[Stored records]
---+---

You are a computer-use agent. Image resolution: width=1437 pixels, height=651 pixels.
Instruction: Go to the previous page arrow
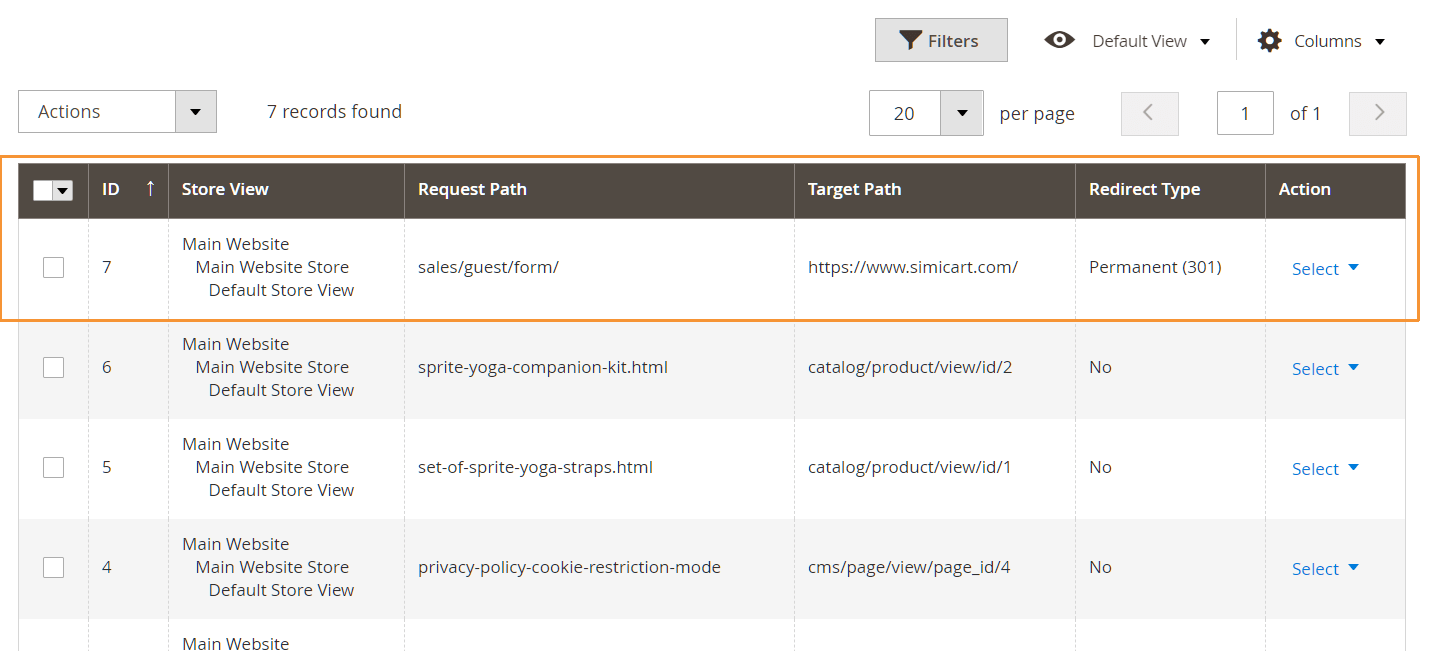pos(1149,113)
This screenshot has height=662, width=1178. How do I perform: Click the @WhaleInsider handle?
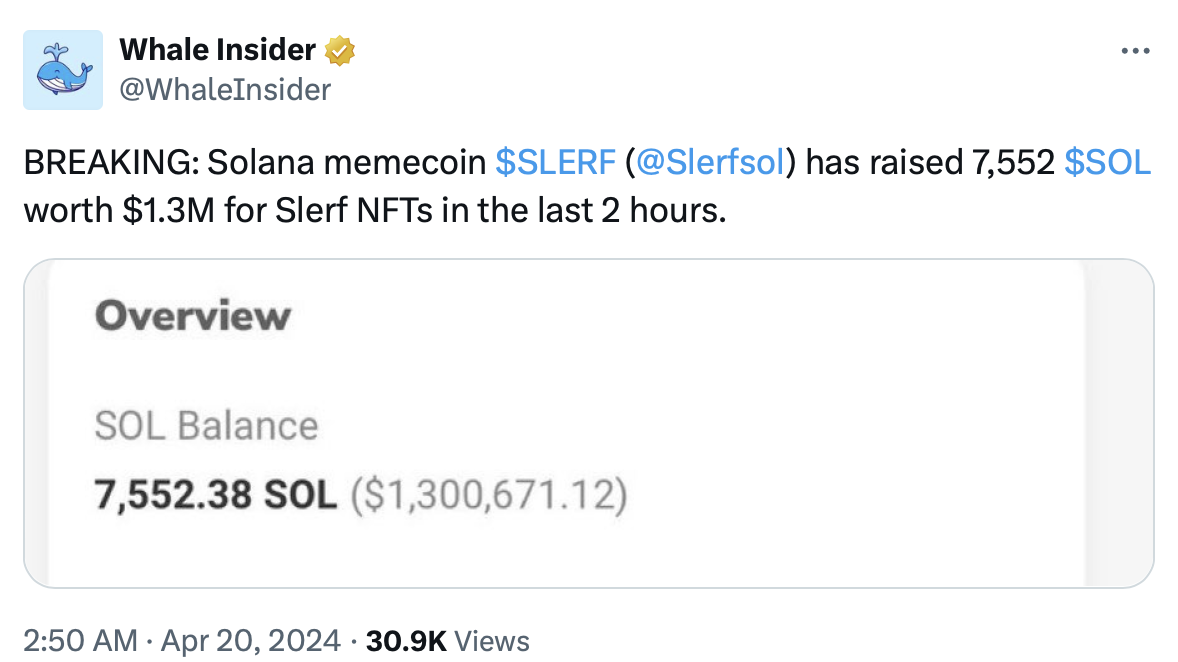pyautogui.click(x=225, y=90)
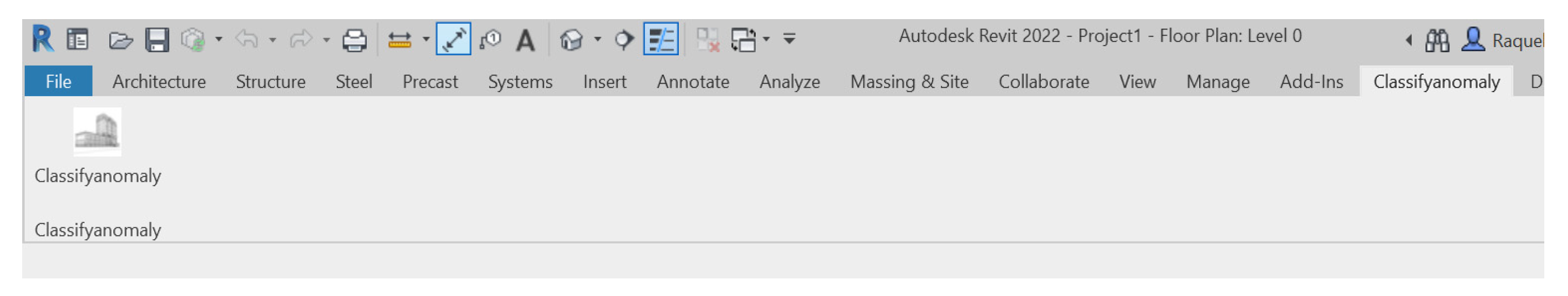The image size is (1568, 296).
Task: Open the File menu
Action: pos(58,82)
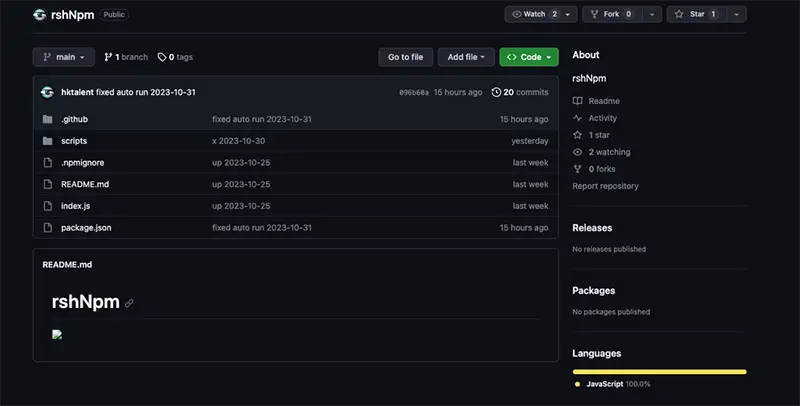
Task: Click the Activity pulse icon in About
Action: (578, 118)
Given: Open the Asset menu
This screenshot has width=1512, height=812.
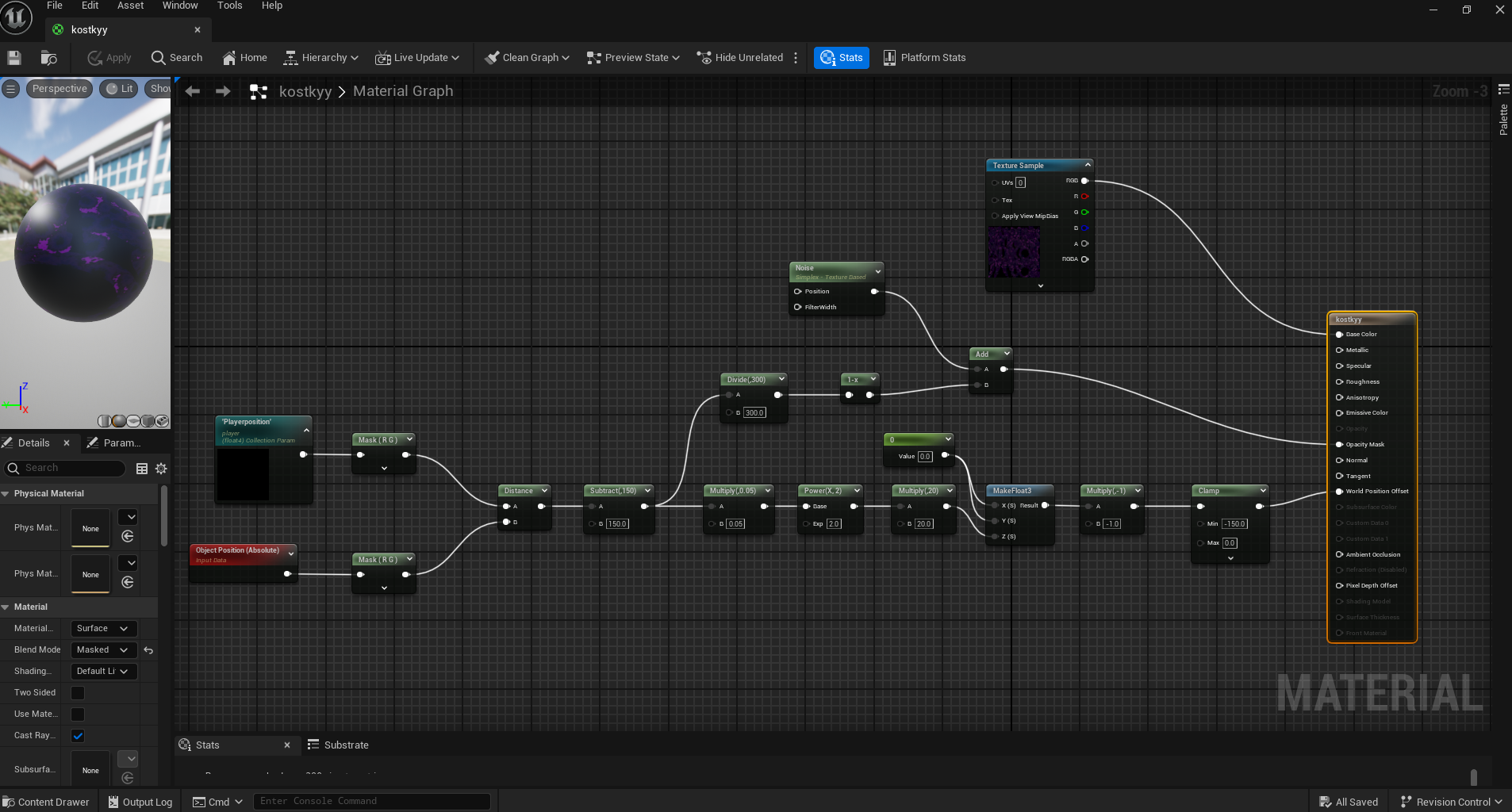Looking at the screenshot, I should 130,6.
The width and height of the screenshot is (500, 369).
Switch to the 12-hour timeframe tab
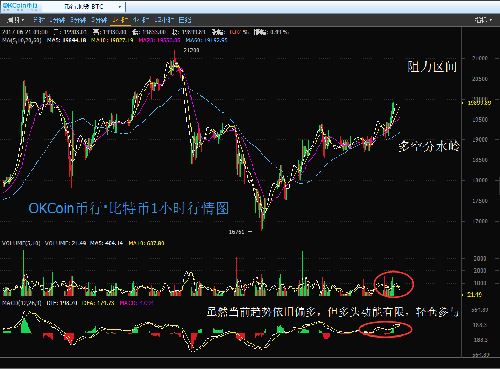pyautogui.click(x=164, y=20)
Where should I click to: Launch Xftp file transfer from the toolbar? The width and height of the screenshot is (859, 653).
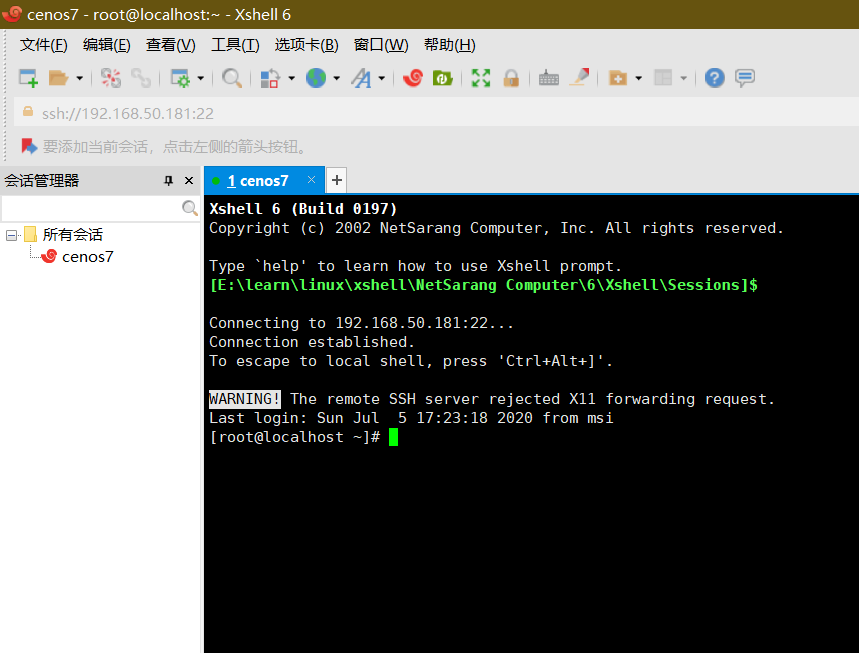point(442,77)
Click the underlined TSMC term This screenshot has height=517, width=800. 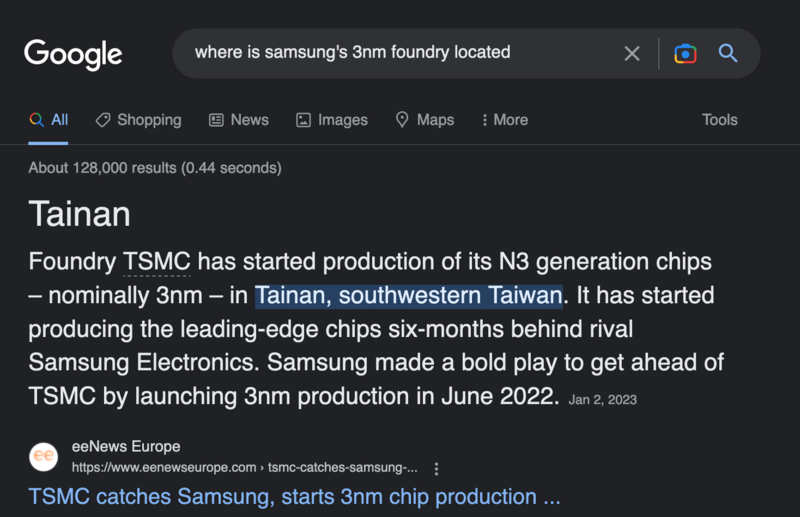tap(157, 262)
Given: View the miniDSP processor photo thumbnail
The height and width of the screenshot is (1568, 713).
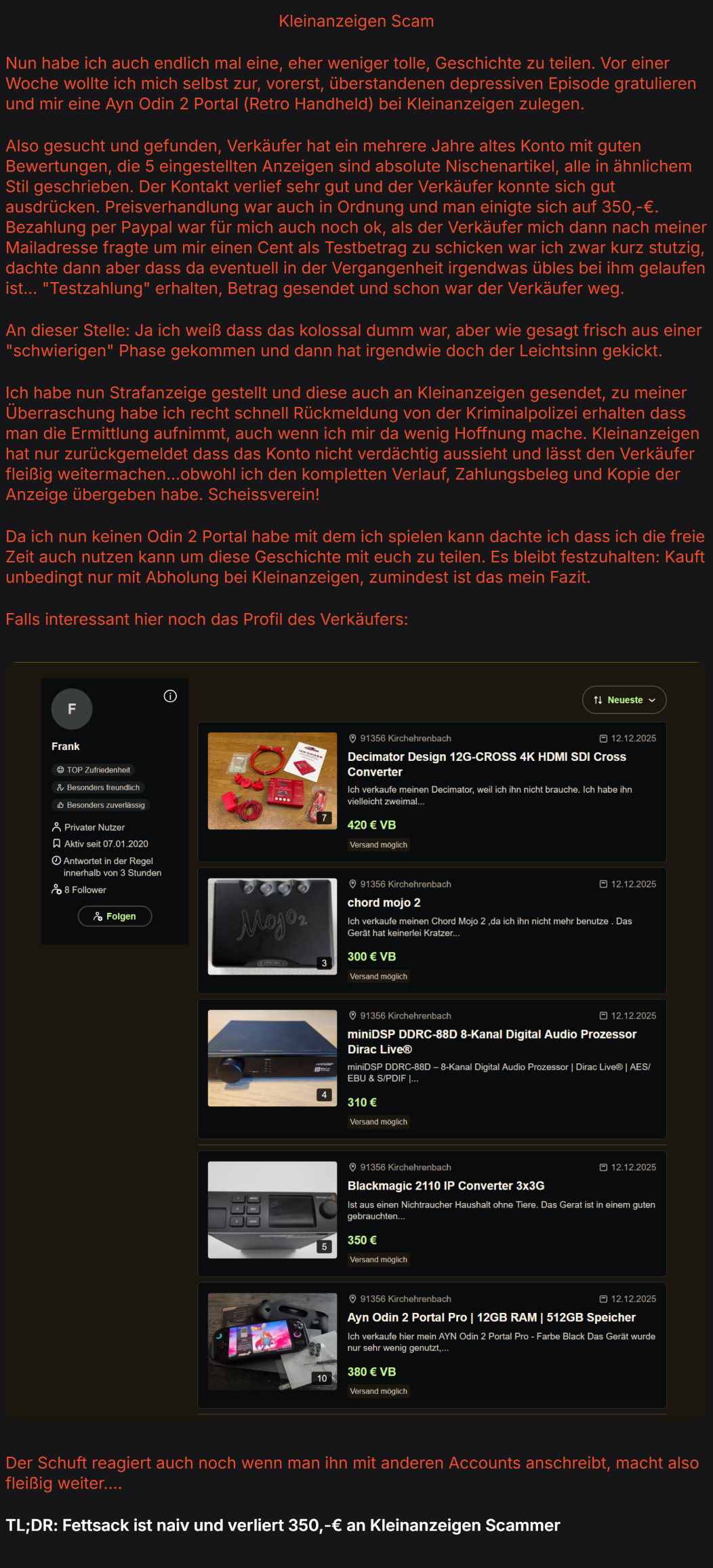Looking at the screenshot, I should pos(272,1058).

---+---

-- WHAT THE EXERCISE ASKS --
What is the exact wording of the lines from the one bearing "Given: View the" through the final line of the records above? Write it out without the pictures.

-- RESPONSE TO THIS TASK --
Given: View the miniDSP processor photo thumbnail
The height and width of the screenshot is (1568, 713).
Looking at the screenshot, I should pos(272,1058).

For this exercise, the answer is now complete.